**VORLIEGENDER TEXT**
#####

Freelancer oder Angestellter? Vorteile und Nachteile

Mehr als 60 Prozent aller Unternehmen sind Solo-Selbstständige (Statistisches Bundesamt 2016 – hier bei unternehmerhelden). Nur wenige von ihnen starten mit innovativen Konzepten – viele sind Freelancer oder selbstständige Dienstleister. Ein Drittel der Einzelunternehmer sind nebenberuflich selbstständig. Das durchschnittliche Nettoeinkommen lag 2014 bei 1.646 Euro monatlich. 53 Prozent können nur wenig oder sogar gar nichts ansparen.

#####

**GESPEICHERTE DATEN**

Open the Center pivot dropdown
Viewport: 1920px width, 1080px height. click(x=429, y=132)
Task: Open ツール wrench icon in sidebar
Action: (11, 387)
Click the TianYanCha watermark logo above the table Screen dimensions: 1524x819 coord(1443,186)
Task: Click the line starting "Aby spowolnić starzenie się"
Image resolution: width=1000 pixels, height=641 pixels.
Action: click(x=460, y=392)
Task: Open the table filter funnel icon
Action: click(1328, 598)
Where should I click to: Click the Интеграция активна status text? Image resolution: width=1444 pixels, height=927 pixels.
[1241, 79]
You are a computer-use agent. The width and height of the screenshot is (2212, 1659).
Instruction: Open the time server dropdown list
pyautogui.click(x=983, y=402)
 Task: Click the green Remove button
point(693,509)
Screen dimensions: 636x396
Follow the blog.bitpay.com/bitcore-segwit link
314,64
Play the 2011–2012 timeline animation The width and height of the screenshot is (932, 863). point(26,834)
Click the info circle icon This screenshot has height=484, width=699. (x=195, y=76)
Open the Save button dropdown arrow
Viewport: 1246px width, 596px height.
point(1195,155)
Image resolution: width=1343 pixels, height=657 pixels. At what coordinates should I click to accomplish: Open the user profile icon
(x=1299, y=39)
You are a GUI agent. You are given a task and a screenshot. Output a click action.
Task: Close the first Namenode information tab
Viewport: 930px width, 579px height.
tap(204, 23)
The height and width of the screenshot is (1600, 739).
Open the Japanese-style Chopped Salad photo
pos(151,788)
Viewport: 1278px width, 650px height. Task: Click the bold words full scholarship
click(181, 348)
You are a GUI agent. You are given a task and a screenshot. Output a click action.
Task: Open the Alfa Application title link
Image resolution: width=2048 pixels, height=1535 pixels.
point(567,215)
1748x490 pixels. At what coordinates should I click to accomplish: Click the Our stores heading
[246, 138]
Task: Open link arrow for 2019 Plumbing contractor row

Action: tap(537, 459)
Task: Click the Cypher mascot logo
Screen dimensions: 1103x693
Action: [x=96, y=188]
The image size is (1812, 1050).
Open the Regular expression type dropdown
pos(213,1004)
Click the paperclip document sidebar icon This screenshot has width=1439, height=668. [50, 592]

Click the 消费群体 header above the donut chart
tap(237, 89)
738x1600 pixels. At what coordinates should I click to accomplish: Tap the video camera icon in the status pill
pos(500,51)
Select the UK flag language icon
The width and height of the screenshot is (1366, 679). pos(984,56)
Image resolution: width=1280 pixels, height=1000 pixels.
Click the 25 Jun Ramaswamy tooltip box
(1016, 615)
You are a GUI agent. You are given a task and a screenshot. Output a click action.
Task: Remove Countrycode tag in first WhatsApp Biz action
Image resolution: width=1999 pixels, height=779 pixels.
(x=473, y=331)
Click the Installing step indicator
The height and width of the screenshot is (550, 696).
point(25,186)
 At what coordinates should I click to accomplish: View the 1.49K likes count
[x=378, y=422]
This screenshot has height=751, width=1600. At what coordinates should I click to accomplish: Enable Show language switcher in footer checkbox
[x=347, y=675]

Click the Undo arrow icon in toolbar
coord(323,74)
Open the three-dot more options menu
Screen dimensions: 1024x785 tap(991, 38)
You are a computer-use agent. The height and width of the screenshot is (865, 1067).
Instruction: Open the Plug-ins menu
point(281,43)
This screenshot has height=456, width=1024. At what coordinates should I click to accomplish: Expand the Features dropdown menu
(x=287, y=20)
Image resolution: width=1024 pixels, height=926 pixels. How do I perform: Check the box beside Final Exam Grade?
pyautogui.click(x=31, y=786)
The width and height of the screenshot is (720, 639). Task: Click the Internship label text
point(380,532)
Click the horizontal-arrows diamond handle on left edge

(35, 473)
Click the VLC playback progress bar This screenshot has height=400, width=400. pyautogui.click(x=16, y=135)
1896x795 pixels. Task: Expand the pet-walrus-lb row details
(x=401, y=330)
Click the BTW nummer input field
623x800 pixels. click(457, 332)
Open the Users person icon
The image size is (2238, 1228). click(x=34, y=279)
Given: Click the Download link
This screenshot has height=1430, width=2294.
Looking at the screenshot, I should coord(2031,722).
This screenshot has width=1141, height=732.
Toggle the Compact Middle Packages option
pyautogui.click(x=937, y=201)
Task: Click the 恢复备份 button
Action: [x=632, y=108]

#####

**ARBEITSANWEISUNG 1**
Entnimm dem Text zu Freelancern wörtlich den Abschnitt von „Freelancer oder Angestellter?“ bis „gar nichts ansparen.“.
**ARBEITSANWEISUNG 2**
Beantworte anhand des Textes zu Freelancern die folgenden Fragen.
(a) Welcher Anteil aller Unternehmen sind Solo-Selbstständige?
(b) Wie hoch lag 2014 das durchschnittliche monatliche Nettoeinkommen?
(c) Welcher Teil der Einzelunternehmer ist nebenberuflich selbstständig?
**ARBEITSANWEISUNG 3**
Prüfe, ob die folgenden Aussagen mit dem Text zu Freelancern übereinstimmen. Antworte jeweils mit Ja oder Nein und zitiere die entscheidende Textstelle wörtlich.
(a) Die meisten Solo-Selbstständigen starten mit innovativen Konzepten.
(b) Das durchschnittliche Nettoeinkommen wird für das Jahr 2016 angegeben.
(c) Die Angabe zum Anteil der Solo-Selbstständigen stammt vom Statistischen Bundesamt.

**VOLLSTÄNDIGE ANTWORT 1**
Freelancer oder Angestellter? Vorteile und Nachteile

Mehr als 60 Prozent aller Unternehmen sind Solo-Selbstständige (Statistisches Bundesamt 2016 – hier bei unternehmerhelden). Nur wenige von ihnen starten mit innovativen Konzepten – viele sind Freelancer oder selbstständige Dienstleister. Ein Drittel der Einzelunternehmer sind nebenberuflich selbstständig. Das durchschnittliche Nettoeinkommen lag 2014 bei 1.646 Euro monatlich. 53 Prozent können nur wenig oder sogar gar nichts ansparen.

**VOLLSTÄNDIGE ANTWORT 2**
(a) Mehr als 60 Prozent.
(b) Bei 1.646 Euro.
(c) Ein Drittel.

**VOLLSTÄNDIGE ANTWORT 3**
(a) Nein: „Nur wenige von ihnen starten mit innovativen Konzepten“
(b) Nein: „Das durchschnittliche Nettoeinkommen lag 2014 bei 1.646 Euro monatlich.“
(c) Ja: „Statistisches Bundesamt 2016“